Image F shows how Los Amigos, the world’s first conservation concession, is effectively safeguarding 15 million metric tons of carbon in the southern Peruvian Amazon. Two surrounding protected areas, Manu National Park and Amarakaeri Communal Reserve, safeguard an additional 194 million metric tons. This area is home to some of the highest carbon densities in the country.

Image F. Los Amigos. Data: Asner et al 2014, MINAM/PNCB

Zoom G: Sierra del Divisor National Park

Image G. Data: Asner et al 2014, MINAM/PNCB

Image G shows how three protected areas, including the new Sierra del Divisor National Park, are effectively safeguarding 270 million metric tons of carbon in the eastern Peruvian Amazon.

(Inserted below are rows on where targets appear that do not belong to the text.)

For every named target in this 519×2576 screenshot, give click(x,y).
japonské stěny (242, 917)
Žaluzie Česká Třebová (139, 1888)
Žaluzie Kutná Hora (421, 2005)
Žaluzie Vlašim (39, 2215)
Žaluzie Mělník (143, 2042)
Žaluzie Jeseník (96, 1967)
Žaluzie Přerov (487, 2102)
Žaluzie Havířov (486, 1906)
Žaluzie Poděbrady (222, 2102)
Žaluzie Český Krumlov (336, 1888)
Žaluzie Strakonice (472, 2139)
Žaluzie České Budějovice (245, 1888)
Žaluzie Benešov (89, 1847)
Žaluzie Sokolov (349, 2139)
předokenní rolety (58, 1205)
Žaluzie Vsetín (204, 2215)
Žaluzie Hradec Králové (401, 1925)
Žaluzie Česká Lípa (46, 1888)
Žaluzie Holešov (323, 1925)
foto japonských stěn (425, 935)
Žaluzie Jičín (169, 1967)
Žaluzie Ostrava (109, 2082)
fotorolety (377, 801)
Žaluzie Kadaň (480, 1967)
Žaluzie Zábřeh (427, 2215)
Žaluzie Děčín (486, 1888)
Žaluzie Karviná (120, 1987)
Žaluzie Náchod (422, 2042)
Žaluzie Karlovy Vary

This area is home to some of the highest carbon densities in the country.

 

 

 

 

 

 

 

 

 

 

 

 

Methodology

Para el análisis se utilizó los datos de carbono sobre el suelo  generados por Asner et al 2014, y los datos de pérdida de bosques identificados por el Programa Nacional de Conservación de Bosques (PNBC-MINAM) de los años 2013 al 2016 así como las alertas tempranas del año 2017. Primero uniformizamos los datos de pérdida de bosque 2013-2016 con las alertas tempranas del año 2017 para evitar superposición y tener un solo dato 2013-2017. Posteriormente, extraemos los datos de carbono de las áreas de pérdida de bosque del 2013-2017, este proceso permitió obtener la densidad de carbono (por hectárea) en relación al área de la pérdida de bosque para finalmente estimar el total de stocks de carbono perdido entre el año 2013 al 2017.

References

Baccini A, Walker W, Carvalho L, Farina M, Sulla-Menashe D, Houghton RA (2017) Tropical forests are a net carbon source based on aboveground measurements of gain and loss. Science. 13;358(6360):230-4.

Asner GP et al (2014). The High-Resolution Carbon Geography of Perú. Carnegie Institution for Science.

Boden TA, Andres RJ, Marland G (2017) National CO2 Emissions from Fossil-Fuel Burning, Cement Manufacture, and Gas Flaring: 1751-2014. DOI 10.3334/CDIAC/00001_V2017

Citation

Finer M, Mamani N (2017). Carbon loss from deforestation in the Peruvian Amazon. MAAP: 81.